Consigne:
Dans le texte ci-dessous sur la Nouvelle-Calédonie, recopiez mot pour mot le passage qui commence par les mots contenant « Une histoire unique » et se termine par « une émouvante commémoration. ».
==== Texte fourni
On garde en mémoire le massacre d’Ouvéa qui, en mai 1988 sous la présidence de François Mitterrand avec Jacques Chirac comme Premier ministre et Bernard Pons à l’Outre-mer, a coûté la vie à 19 militants indépendantistes kanak dont certains tués ou achevés après s’être rendus.
A cette période de violences des années 1984-1988 a succédé une phase de négociation qui dure encore et dont la première pierre a été la signature de l’Accord de Matignon en juin 1988, essentiellement destiné à rétablir la paix civile et qui a été symbolisée par la poignée de main historique entre Jacques Lafleur, le monarque tout puissant du Rassemblement pour la Calédonie dans la république (RPCR), et Jean-Marie Tjibaou, leader du Front de libération nationale kanak socialiste (FLNKS). Complété en août 1988 à Oudinot, l’accord de Matignon se décline depuis au pluriel sous l’appellation «Accords de Matignon-Oudinot» qui consacrent le rééquilibrage économique en faveur du peuple kanak marginalisé dans son propre pays. Un an plus tard, Jean-Marie Tjibaou paiera de sa vie la signature de ce compromis politique, assassiné par le pasteur Djubelly Wéa, militant indépendantiste de la tribu de Gossanah à Ouvéa.

Congrès du FLNKS, levée de drapeau

La lutte du peuple kanak pour recouvrer sa dignité et accéder à l’indépendance ne s’est pas arrêtée à la fin des années 80.
En mai 1998, le FLNKS, le RPCR et l’État français, sous l’égide de Lionel Jospin alors Premier ministre de Jacques Chirac, signent un nouvel accord, l’Accord de Nouméa, dont la portée dépasse largement celle des Accords de Matignon-Oudinot puisqu’ils ouvrent une période de décolonisation jalonnée par «la pleine reconnaissance de l’identité kanak», la création d’une «citoyenneté calédonienne» et le «transfert irréversible des compétences de l’État vers la Nouvelle-Calédonie» jusqu’à la pleine souveraineté qui fera l’objet d’une consultation électorale, réservée aux populations intéressées, en 2018.

Une histoire unique

Cet accord de Nouméa est unique dans l’histoire des décolonisations. Il reconnaît que la prise de possession de l’archipel en 1853 fut un acte unilatéral, que le peuple kanak a été spolié de ses terres et, par conséquent de son identité, déplacé de ses tertres d’origine, relégué dans des réserves et poussé à des révoltes légitimes qui entraîneront des répressions sanglantes.
En 1868, à Ouvanu, dans le nord de la Grande Terre[1.Île principale de la Nouvelle-Calédonie] dix révoltés kanak seront guillotinés devant toute la population forcée à assister à l’exécution. Cent cinquante ans après la blessure est encore vive, elle a donné lieu cette année à une émouvante commémoration.
========
==== Liste des données
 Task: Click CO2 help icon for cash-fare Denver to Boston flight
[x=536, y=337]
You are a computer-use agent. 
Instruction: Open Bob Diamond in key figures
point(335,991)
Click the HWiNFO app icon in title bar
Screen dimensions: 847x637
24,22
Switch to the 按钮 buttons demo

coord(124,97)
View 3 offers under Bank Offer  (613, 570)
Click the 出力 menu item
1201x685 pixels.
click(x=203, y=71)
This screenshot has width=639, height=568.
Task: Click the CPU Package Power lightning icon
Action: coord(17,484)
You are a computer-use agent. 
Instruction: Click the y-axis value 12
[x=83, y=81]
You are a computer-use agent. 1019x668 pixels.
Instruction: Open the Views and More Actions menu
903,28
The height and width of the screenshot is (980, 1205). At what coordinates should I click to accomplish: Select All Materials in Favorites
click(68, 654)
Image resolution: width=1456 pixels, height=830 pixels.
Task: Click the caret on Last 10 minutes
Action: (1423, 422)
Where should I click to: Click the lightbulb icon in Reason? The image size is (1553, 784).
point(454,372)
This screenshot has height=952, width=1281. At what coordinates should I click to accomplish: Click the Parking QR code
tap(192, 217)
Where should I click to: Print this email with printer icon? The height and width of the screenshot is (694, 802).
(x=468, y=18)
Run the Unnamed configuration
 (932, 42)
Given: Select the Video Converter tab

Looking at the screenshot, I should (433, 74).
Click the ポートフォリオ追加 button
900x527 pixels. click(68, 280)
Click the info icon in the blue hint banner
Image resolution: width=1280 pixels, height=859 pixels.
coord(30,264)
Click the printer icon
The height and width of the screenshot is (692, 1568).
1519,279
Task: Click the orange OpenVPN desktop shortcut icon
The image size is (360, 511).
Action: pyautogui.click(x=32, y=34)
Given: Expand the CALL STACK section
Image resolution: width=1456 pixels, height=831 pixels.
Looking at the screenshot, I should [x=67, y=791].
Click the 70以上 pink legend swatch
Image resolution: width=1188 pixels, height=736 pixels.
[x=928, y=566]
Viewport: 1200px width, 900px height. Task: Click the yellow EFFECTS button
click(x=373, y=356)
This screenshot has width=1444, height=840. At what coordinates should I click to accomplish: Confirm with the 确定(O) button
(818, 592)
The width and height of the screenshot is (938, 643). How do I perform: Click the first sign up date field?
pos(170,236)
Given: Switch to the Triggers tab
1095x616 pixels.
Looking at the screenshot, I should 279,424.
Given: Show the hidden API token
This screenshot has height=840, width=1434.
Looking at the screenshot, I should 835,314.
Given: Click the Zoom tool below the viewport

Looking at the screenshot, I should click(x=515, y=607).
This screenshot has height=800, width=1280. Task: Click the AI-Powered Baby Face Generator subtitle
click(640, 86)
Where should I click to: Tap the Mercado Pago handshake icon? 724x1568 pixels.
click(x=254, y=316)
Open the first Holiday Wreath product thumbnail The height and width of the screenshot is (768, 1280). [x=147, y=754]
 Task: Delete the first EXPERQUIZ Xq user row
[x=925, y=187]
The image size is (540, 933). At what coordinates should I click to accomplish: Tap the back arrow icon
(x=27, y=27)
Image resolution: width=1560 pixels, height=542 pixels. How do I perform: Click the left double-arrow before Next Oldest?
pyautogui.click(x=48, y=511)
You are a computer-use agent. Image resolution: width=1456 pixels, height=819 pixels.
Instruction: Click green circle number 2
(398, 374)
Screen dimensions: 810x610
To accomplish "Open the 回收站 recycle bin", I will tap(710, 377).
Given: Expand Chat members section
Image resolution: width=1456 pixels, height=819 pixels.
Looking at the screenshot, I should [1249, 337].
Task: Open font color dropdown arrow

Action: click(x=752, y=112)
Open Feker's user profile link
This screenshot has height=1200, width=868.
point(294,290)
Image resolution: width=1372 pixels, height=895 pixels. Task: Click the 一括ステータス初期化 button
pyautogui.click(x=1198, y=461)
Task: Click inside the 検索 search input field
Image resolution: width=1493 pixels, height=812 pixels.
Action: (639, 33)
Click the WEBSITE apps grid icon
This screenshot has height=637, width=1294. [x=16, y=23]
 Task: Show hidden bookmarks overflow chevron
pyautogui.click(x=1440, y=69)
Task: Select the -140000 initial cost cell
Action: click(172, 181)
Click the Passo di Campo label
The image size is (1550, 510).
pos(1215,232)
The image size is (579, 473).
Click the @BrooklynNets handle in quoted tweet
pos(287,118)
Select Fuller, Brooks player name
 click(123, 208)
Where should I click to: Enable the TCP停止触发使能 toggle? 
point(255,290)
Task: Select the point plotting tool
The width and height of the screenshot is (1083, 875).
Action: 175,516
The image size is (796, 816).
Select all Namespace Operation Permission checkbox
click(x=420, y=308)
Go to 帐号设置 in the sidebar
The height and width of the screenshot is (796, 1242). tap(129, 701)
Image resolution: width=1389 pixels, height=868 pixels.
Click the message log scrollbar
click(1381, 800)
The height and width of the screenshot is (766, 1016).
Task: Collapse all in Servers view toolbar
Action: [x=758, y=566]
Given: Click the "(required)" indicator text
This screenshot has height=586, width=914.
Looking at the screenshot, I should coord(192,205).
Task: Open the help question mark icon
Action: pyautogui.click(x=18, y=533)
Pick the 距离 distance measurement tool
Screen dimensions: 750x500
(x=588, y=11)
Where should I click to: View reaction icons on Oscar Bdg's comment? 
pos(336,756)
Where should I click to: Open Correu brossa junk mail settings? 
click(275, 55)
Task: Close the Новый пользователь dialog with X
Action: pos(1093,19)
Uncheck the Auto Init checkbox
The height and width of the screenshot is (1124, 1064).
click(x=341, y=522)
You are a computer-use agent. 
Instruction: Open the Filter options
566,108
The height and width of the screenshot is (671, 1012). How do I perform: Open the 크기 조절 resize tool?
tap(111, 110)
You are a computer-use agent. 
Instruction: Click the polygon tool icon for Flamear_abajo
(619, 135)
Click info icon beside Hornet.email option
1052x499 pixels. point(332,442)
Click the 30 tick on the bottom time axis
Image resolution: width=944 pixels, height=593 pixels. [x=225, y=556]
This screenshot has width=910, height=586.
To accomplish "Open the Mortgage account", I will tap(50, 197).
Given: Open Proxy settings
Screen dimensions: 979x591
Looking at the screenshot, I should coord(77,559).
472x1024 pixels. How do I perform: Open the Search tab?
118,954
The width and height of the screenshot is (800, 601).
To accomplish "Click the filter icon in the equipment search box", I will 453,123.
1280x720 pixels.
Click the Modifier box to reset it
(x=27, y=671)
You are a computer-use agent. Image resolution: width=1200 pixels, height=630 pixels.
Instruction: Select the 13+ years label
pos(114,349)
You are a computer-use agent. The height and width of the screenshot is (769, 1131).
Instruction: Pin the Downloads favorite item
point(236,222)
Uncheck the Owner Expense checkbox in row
========
Réponse complète:
Une histoire unique

Cet accord de Nouméa est unique dans l’histoire des décolonisations. Il reconnaît que la prise de possession de l’archipel en 1853 fut un acte unilatéral, que le peuple kanak a été spolié de ses terres et, par conséquent de son identité, déplacé de ses tertres d’origine, relégué dans des réserves et poussé à des révoltes légitimes qui entraîneront des répressions sanglantes.
En 1868, à Ouvanu, dans le nord de la Grande Terre[1.Île principale de la Nouvelle-Calédonie] dix révoltés kanak seront guillotinés devant toute la population forcée à assister à l’exécution. Cent cinquante ans après la blessure est encore vive, elle a donné lieu cette année à une émouvante commémoration.